Abstract-- As Low Earth Orbit (LEO) satellite constellations rapidly expand to hundreds and thousands of spacecraft, the need for distributed on-board machine learning becomes critical to address downlink bandwidth limitations. Federated learning (FL) offers a promising framework to conduct collaborative model training across satellite networks. Realizing its benefits in space naturally requires addressing space-specific constraints, from intermittent connectivity to dynamics imposed by orbital motion. This work presents the first systematic feasibility analysis of adapting off-the-shelf FL algorithms for satellite constellation deployment. We introduce a comprehensive "space-ification" framework that adapts terrestrial algorithms (FedA vg, FedProx, FedBuff) to operate under orbital constraints, producing an orbital-ready suite of FL algorithms.
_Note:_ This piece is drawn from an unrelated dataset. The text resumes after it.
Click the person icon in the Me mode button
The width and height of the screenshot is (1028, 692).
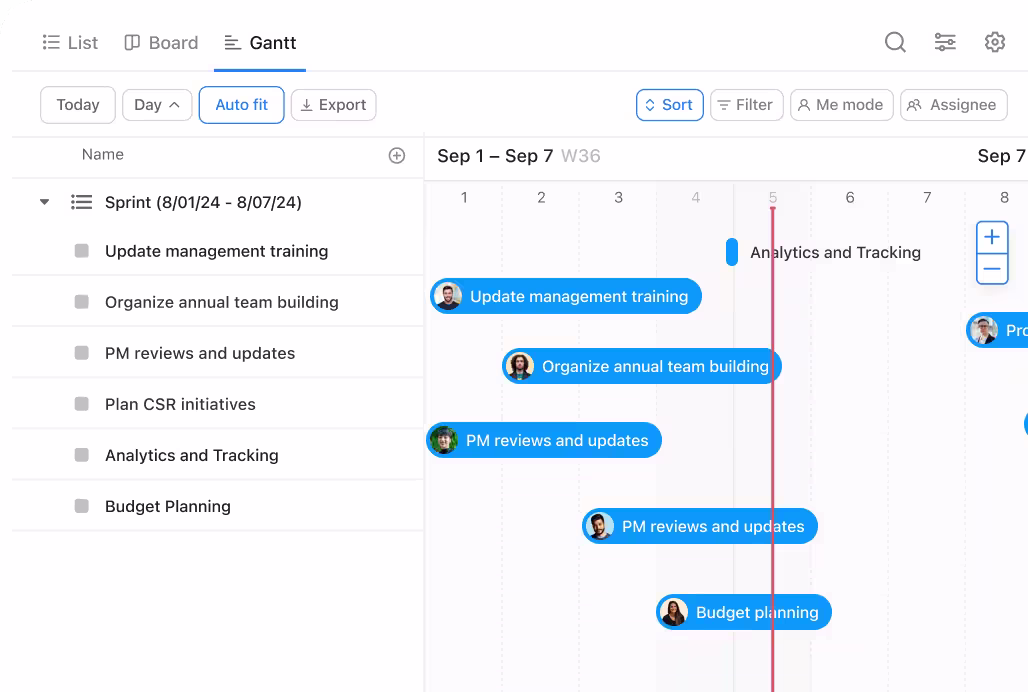tap(804, 105)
We then evaluate these space-ified methods through extensive parameter sweeps across 768 constellation configurations that vary cluster sizes (1-10), satellites per cluster (1-10), and ground station networks (1-13). Our analysis demonstrates that space-adapted FL algorithms efficiently scale to constellations of up to 100 satellites, achieving performance close to the centralized ideal. Multi-month training cycles can be reduced to days, corresponding to a 9X speedup through orbital scheduling and local coordination within satellite clusters. These results provide actionable insights for future mission designers, enabling distributed on-board learning for more autonomous, resilient, and data-driven satellite operations. Low Earth Orbit (LEO) satellite constellations are expanding rapidly, supporting applications in Earth observation (EO), telecommunications, and navigation. Large-scale constellations such as Planet Labs' Dove fleet, SpaceX's Starlink, and Amazon's Project Kuiper already consist of hundreds to thousands of spacecraft, representing some of the largest distributed systems ever deployed. This unprecedented scale is driving a dramatic increase in the volume and diversity of space-based data. Earth observation missions in particular bear the brunt of this data challenge. High-resolution missions such as Landsat-8 produce 1.8 GB per scene and more than 400 TB annually [1]. At constellation scale, Planet Labs' fleet of over 200 satellites generates terabytes of imagery each day [2].

Space has emerged as an exciting new application area for machine learning, with several missions equipping deep learning capabilities on-board spacecraft. Pre-processing satellite data through on-board training is necessary to address the satellite downlink deficit, as not enough transmission opportunities are available to match the high rates of data generation. To scale this effort across entire constellations, collaborated training in orbit has been enabled through federated learning (FL). While current explorations of FL in this context have successfully adapted FL algorithms for scenario-specific constraints, these theoretical FL implementations face several limitations that prevent progress towards real-world deployment. To address this gap, we provide a holistic exploration of the FL in space domain on several fronts. 1) We develop a method for space-ification of existing FL algorithms, evaluated on 2) FLySTacK, our novel satellite constellation design and hardware aware testing platform where we perform rigorous algorithm evaluations. Finally we introduce 3) AutoFLSat, a generalized, hierarchical, autonomous FL algorithm for space that provides a 12.5% to 37.5% reduction in model training time than leading alternatives.